Autopsies performed on sCJD and vCJD victims have shown no prion protein in any ocular structures other than the optic nerve and the retina. The retina seems to be particularly susceptible to prion-induced degeneration, although the degeneration is only clinically evident once the prions have replicated to maximal levels.31 In general, prions seem to be restricted to neurologic, immune-related and blood-fed tissues.21 Although no evidence exists of the transmission of CJD via ophthalmic instruments,32 during corneal transplants the blood-aqueous barrier is broken, compromising the immunologic privilege of the anterior chamber. If surgical instruments were previously contaminated, it is conceivable that prions could then be introduced to the patient. Hypothetically, the normal aqueous flow would wash any infectious agents out of the eye, and the prions should never come in contact with the retina or the optic nerve.

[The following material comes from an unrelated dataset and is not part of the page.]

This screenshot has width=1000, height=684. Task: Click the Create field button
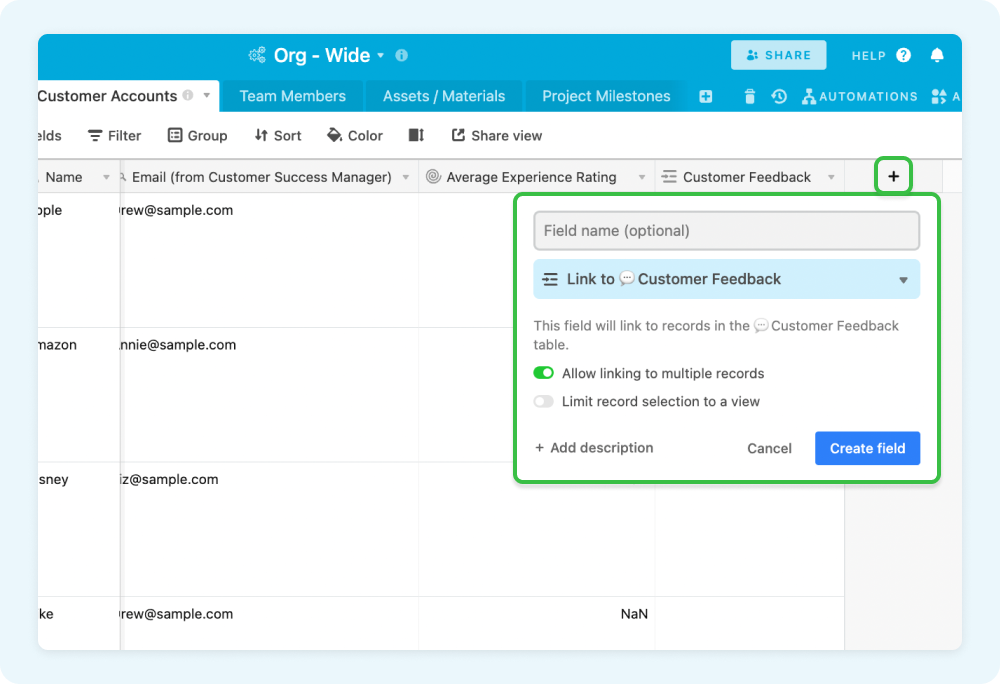click(x=867, y=448)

Concern has also been voiced over the transfer of epithelial cells on tonometers; again, no one has acquired CJD this way, but manual cleaning of the instruments to remove residual cells,33 the use of disposable instruments when appropriate and the use of cling film can help alleviate fears.34


Since 2004, the U.K. has adopted strict donor and surgical guidelines for ophthalmic surgeries. Extensive medical and behavioral histories must be taken of all potential donors in an effort to identify potential CJD victims; currently, this is the only way to exclude donors with a suspected CJD history. Reusable equipment must be identifiable and traceable, and disposable equipment is preferable. Careful cleaning of reusable instruments by following manufacturer's guidelines is emphasized. Records of all ocular donor tissue must be kept by eye banks, and records of recipients must be kept for at least eight years after the patient has died (or been lost to follow-up).35 The United States Food and Drug Administration in 2007 released a Guidance for Industry report with similar provisions,29 and although it's not binding, donor banks usually perform some CJD screening.

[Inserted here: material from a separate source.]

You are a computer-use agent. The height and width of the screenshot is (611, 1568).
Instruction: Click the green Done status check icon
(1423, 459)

As the number of confirmed vCJD cases has been decreasing, it's likely that the current agricultural regulations have halted its progression. Given the proposed extended incubation period, however, it's conceivable that more cases of vCJD will be revealed in the coming decades. Since iatrogenic transfer of CJD is not limited to vCJD, as the sporadic and familial forms can also be transmitted iatrogenically, reasonable caution is warranted to protect against this disease.


Current methods of tracing patients and medical instruments should be maintained, and the medical history of donors should be examined for symptoms indicative of vCJD. Recent research has shown soaking instruments in sodium hydroxide prior to autoclaving can significantly reduce prion levels in vitro;36 this should be considered when developing sterilization policies. Concern and precautions against vCJD ought to be particularly keen in the U.K. and in the European Union. In the United States, the minimal incidence of BSE and meat trade restrictions should alleviate many of the concerns.


In general, the use of disposable instruments for corneal surgery is preferable to prevent contamination of any kind, but the risk of vCJD transmission during corneal surgery appears to be minimal. Ultimately, the use of disposable instruments is an economic decision, left to the discretion of individual institutions. 

 

Dr. Abelson, an associate clinical professor of ophthalmology at Harvard Medical School and senior clinical scientist at Schepens Eye Research Institute, consults in ophthalmic pharmaceuticals. Ms. Lilyestrom is a managing editor at ORA Clinical Research in North Andover.